§ What this task involves
Copy the listing below word for word, from the line containing "Task: Open Súbory files icon" through the end of the listing, both included. Leave the pictures out of your copy.

§ Data for this task
▬▬▬▬▬▬

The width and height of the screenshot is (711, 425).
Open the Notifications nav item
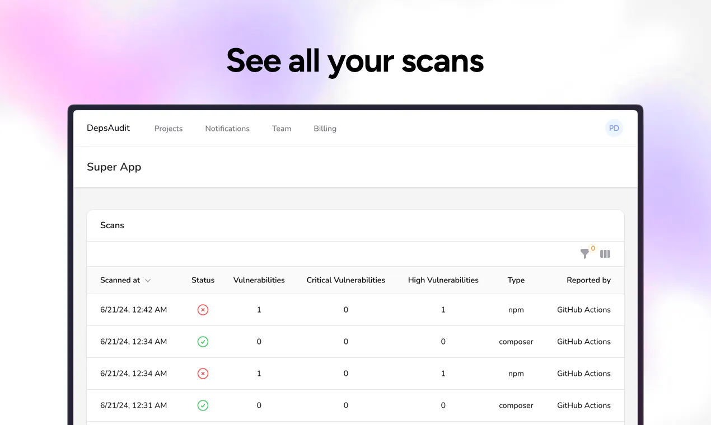[x=227, y=129]
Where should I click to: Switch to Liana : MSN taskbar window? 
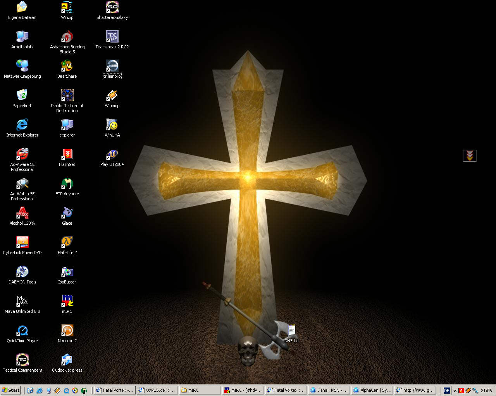pyautogui.click(x=329, y=390)
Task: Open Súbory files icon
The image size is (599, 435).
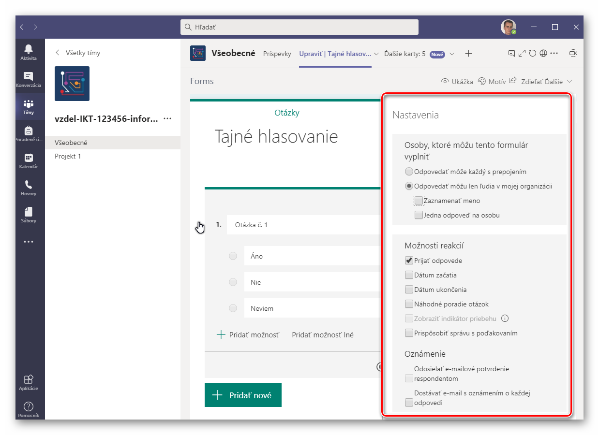Action: [28, 215]
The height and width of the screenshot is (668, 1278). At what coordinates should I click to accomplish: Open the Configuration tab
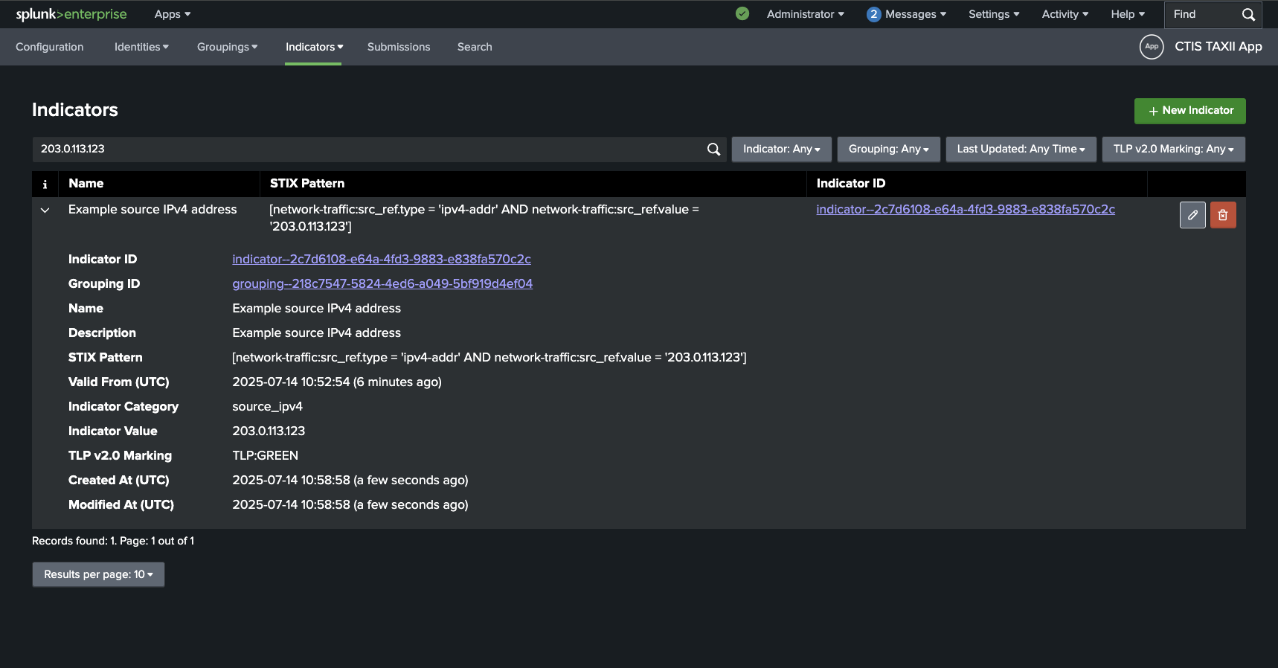pyautogui.click(x=50, y=47)

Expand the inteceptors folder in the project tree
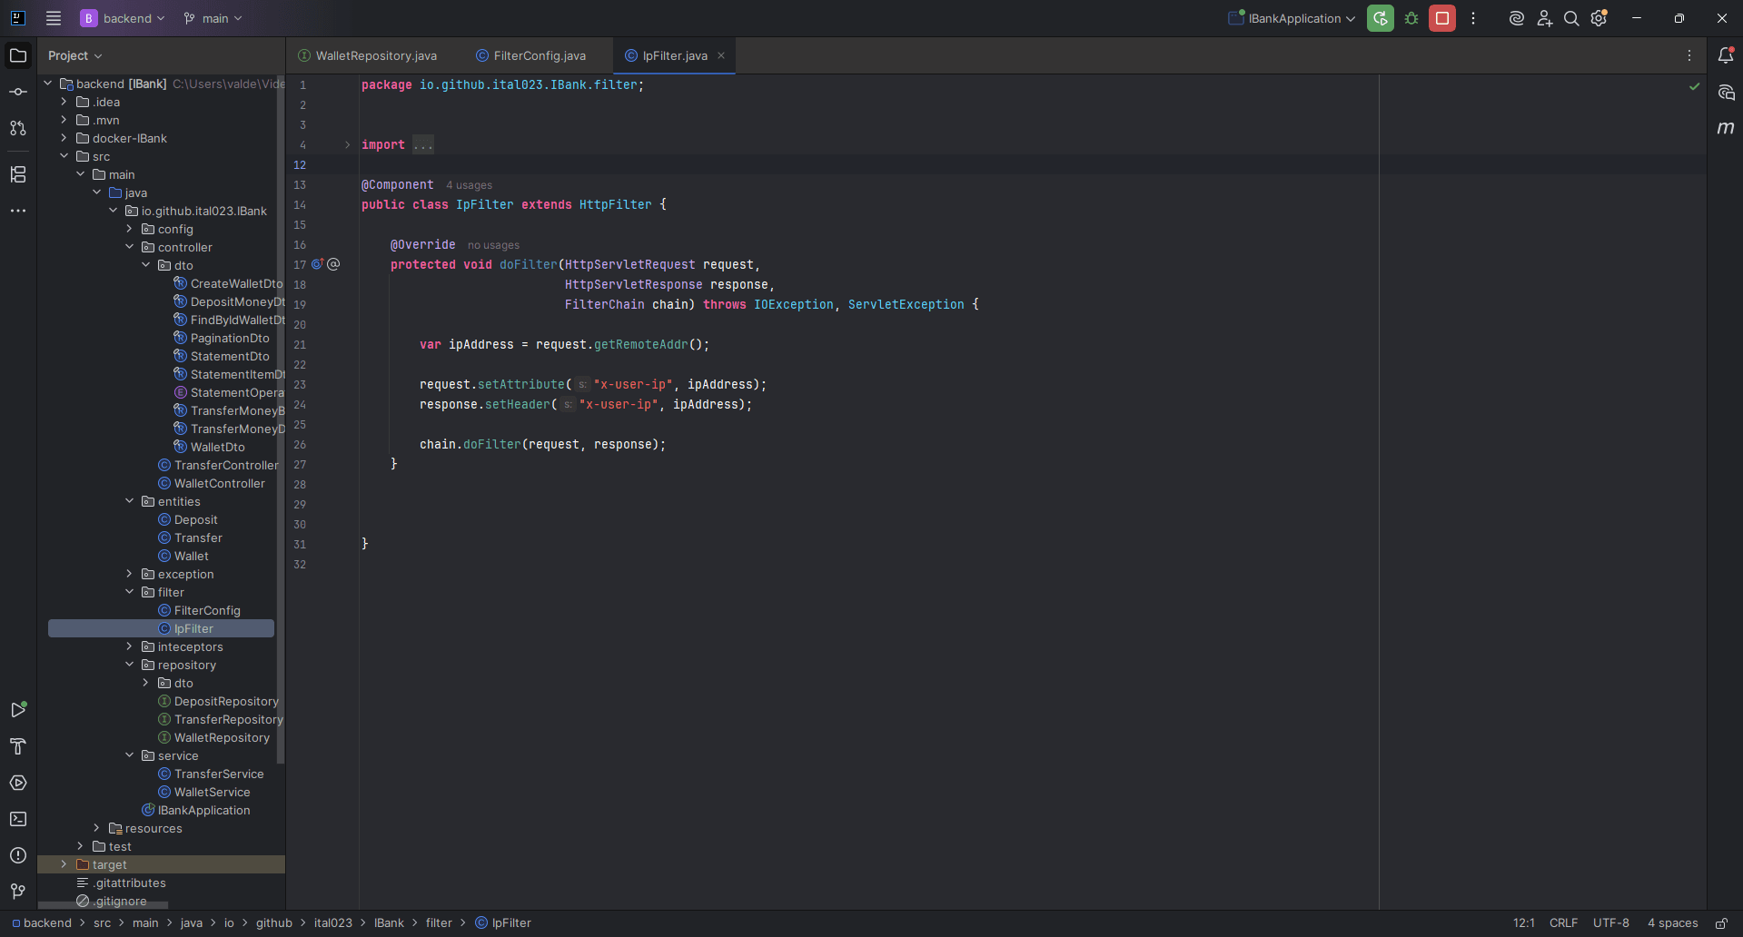pos(130,646)
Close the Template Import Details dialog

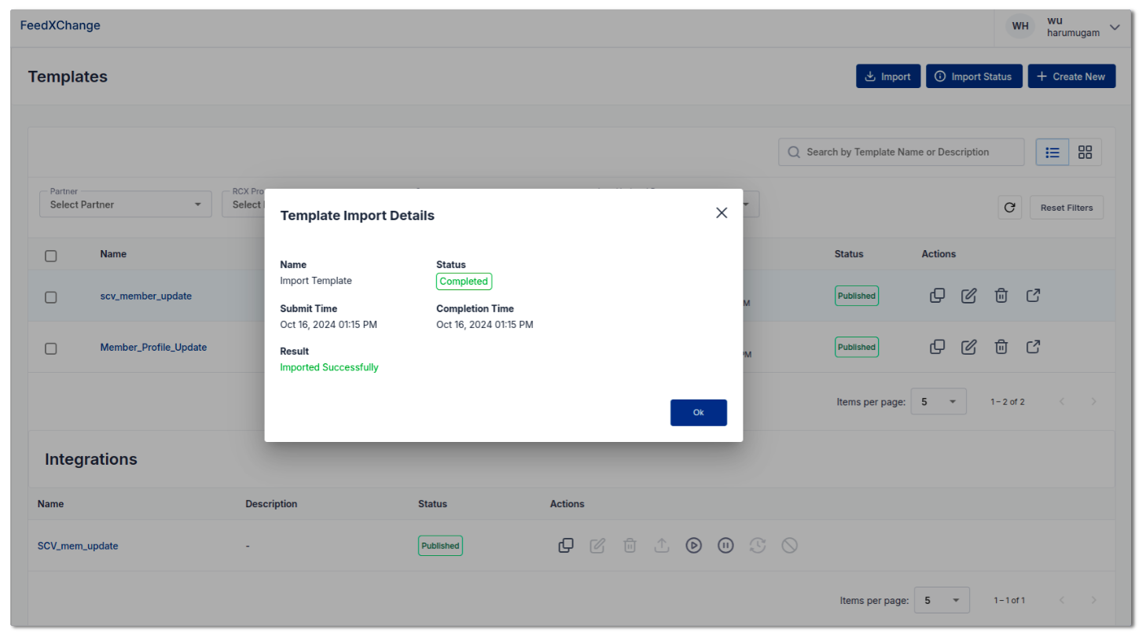coord(722,212)
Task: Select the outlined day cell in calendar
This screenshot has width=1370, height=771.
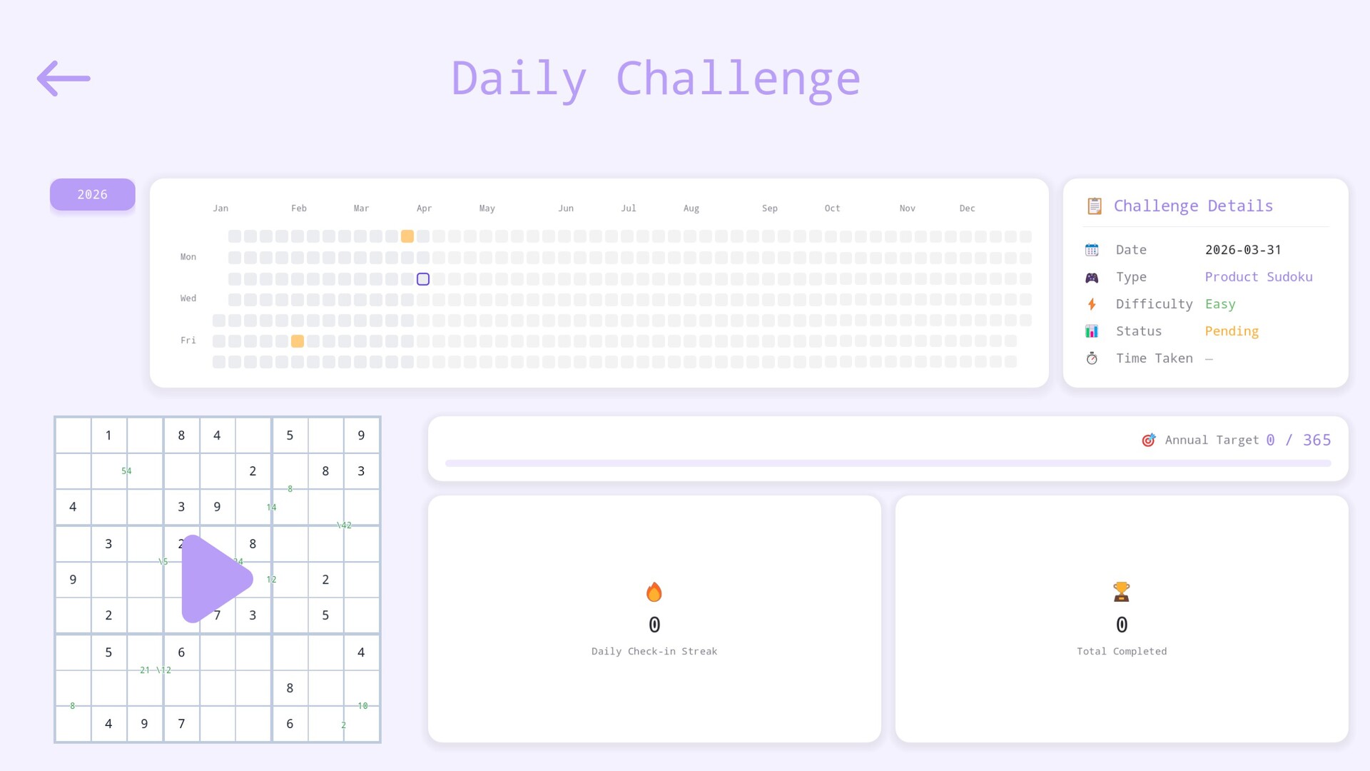Action: (x=423, y=279)
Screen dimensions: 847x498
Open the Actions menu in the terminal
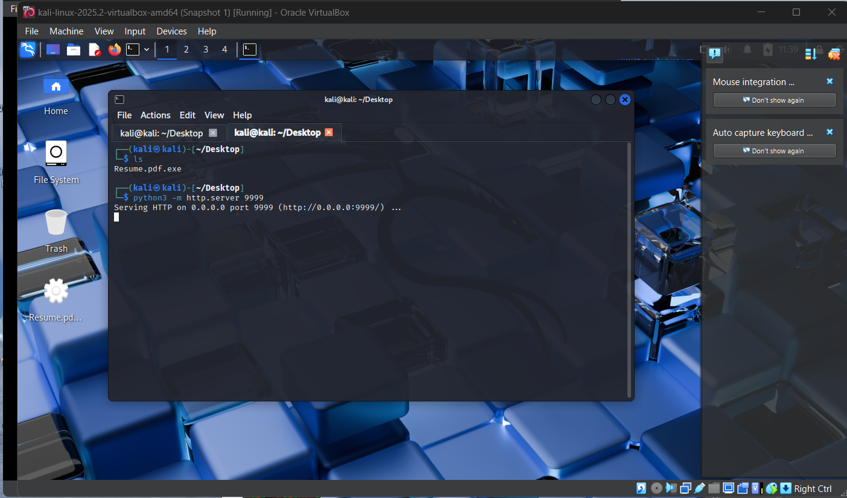[155, 115]
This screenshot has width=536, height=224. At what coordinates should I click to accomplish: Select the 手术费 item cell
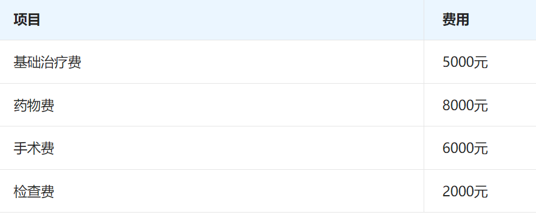212,148
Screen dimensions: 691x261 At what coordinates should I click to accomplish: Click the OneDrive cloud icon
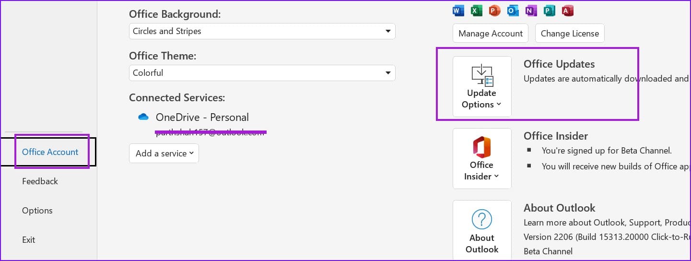(143, 117)
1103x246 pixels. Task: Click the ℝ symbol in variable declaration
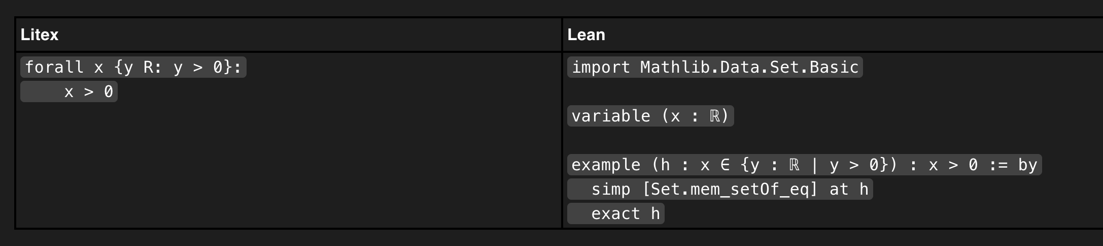pyautogui.click(x=714, y=116)
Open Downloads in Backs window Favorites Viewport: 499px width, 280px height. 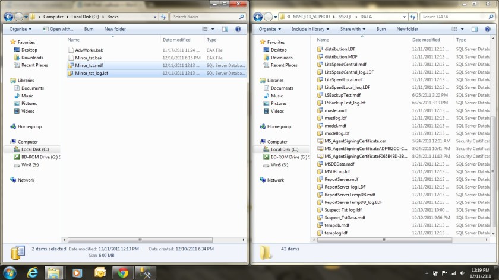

▬▬▬▬▬▬

§ The solution
Task: Open Súbory files icon
The image size is (599, 435).
Action: [28, 215]
The height and width of the screenshot is (668, 1278). At what coordinates should I click to accomplish: Open the Configuration tab
pyautogui.click(x=50, y=47)

Expand the inteceptors folder in the project tree
pos(130,646)
Close the Template Import Details dialog

coord(722,212)
Task: Select the outlined day cell in calendar
This screenshot has width=1370, height=771.
Action: (x=423, y=279)
Screen dimensions: 847x498
Open the Actions menu in the terminal
[155, 115]
This screenshot has width=536, height=224. At what coordinates should I click to accomplish: Select the 手术费 item cell
212,148
Screen dimensions: 691x261 At what coordinates should I click to accomplish: Click the OneDrive cloud icon
(143, 117)
1103x246 pixels. Task: Click the ℝ symbol in variable declaration
pyautogui.click(x=714, y=116)
Open Downloads in Backs window Favorites Viewport: 499px width, 280px height. 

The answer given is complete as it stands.